ИСХОДНЫЙ ТЕКСТ
---
*[1]
Жизнь, датировка
Жизненный путь "Флора" решительно невозможно реконструировать, поскольку неясно, идентичны ли поэт, ритор и историк. Если они тождественны, то возникает яркий - и даже слишком пестрый - образ. Однако среди исследователей достаточно много "унитариев"[2].
Изящное произведение Vergilius orator an poeta, от которого сохранилось только введение, дает нам яркое представление об ораторе с живыми подробностями: коренной африканец, в юности он претерпел унижение от Домициана - провал на поэтических соревнованиях. Затем он много путешествует; занимается в Испании преподаванием. Учитывая поэтические амбиции ритора, не исключено, что он тождествен со стихотворцем, который позднее обменивался столь живыми посланиями с Адрианом; несколько кратких стихотворений сохранились в Historia Augusta и Anthologia Latina; из писем к Адриану не сохранилось практически ничего. Риторико-поэтическая манера историка могла бы указывать на идентичность писателей. Напротив, Pervigilium Veneris восходит к другому автору[3].
Риторический трактат написан при Траяне, краткие стихотворения (в гекзаметрах, ионических диметрах и versus quadrati) при Адриане. Историографический труд Флора, вероятно, относится к концу царствования этого государя[4]. Некоторые датируют его эпохой Траяна[5], в особенности из-за "империалистического духа", который, впрочем, господствует только в первых частях работы; есть еще одна - не вполне надежная - датировка эпохой Антонина Пия[6].
Обзор творчества
Первая книга историографического труда посвящена эпохе до первой Пунической войны, вторая охватывает период вплоть до разрушения Нуманции, третья - до событий накануне заговора Катилины, четвертая - до Августа.
Источники, образцы, жанры
Флор черпает свой материал - прежде всего по раннему Риму - из Ливия (или уже из сокращенной переработки его труда). Ошибки, иногда грубые, частично восходят к оригиналам[7]: например, он считает Августа dictator perpetuus (наряду с Евтропием и De viris illustribus, использовавшими, вероятно, тот же источник). Достойно внимания, что "медлительность" Кунктатора он относит к периоду после битвы при Каннах (как и Ампелий, но не Евтропий, Орозий и Periochae). Однако не стоит полностью отрицать зависимость от Ливия[8]. Скорее, как представляется, в некоторых местах Флор имел в виду создать retractatio Ливия[9]. Материал он группирует иначе, его отношение к Августу - более дружественное, чем у Ливия.
---
ИЗВЛЕЧЁННЫЕ ДАННЫЕ
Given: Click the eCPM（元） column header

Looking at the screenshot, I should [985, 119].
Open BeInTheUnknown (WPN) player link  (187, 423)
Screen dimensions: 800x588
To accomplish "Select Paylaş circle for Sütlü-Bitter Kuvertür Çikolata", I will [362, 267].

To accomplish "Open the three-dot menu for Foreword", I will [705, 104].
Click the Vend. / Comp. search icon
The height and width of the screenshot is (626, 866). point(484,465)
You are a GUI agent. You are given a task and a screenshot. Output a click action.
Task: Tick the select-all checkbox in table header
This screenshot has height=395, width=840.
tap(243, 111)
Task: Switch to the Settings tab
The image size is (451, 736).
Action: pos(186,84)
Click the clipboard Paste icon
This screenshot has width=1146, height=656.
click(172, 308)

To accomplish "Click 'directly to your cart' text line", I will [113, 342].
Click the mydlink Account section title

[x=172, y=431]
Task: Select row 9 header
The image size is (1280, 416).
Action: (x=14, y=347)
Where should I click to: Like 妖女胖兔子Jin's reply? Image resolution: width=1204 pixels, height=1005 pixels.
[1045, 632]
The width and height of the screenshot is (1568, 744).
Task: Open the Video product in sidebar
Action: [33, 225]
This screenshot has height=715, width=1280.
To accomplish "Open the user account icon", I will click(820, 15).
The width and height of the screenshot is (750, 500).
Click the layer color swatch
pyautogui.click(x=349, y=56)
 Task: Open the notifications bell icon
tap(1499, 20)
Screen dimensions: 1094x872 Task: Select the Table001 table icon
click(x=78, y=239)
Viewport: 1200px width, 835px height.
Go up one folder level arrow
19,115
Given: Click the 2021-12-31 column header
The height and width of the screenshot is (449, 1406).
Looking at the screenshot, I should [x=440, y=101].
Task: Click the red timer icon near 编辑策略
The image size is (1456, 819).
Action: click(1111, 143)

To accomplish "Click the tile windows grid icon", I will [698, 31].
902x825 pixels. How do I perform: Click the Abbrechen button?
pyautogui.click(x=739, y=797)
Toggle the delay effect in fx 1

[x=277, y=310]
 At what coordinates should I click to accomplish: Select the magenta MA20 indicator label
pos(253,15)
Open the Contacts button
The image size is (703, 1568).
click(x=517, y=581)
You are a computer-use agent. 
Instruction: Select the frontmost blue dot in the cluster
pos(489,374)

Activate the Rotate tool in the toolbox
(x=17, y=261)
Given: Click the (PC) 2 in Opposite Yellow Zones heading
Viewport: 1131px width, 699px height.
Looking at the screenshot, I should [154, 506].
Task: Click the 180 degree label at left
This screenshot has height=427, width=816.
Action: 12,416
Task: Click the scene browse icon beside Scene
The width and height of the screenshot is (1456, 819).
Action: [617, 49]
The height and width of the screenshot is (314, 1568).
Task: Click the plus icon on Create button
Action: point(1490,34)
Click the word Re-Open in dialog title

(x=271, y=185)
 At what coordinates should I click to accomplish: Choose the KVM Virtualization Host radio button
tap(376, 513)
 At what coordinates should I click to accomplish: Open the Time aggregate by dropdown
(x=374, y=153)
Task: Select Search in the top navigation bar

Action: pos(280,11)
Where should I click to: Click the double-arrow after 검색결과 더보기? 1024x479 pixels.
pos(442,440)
---
ВЫПОЛНИТЕ ЗАДАНИЕ
Ответьте по тексту о Флоре:
1. В какой стране оратор занимался преподаванием?
2. До какого события доходит вторая книга историографического труда?
3. У какого автора Флор берёт материал прежде всего по раннему Риму?

РЕЗУЛЬТАТ ЗАДАНИЯ
1. В Испании.
2. До разрушения Нуманции.
3. У Ливия (или уже в сокращённой переработке его труда).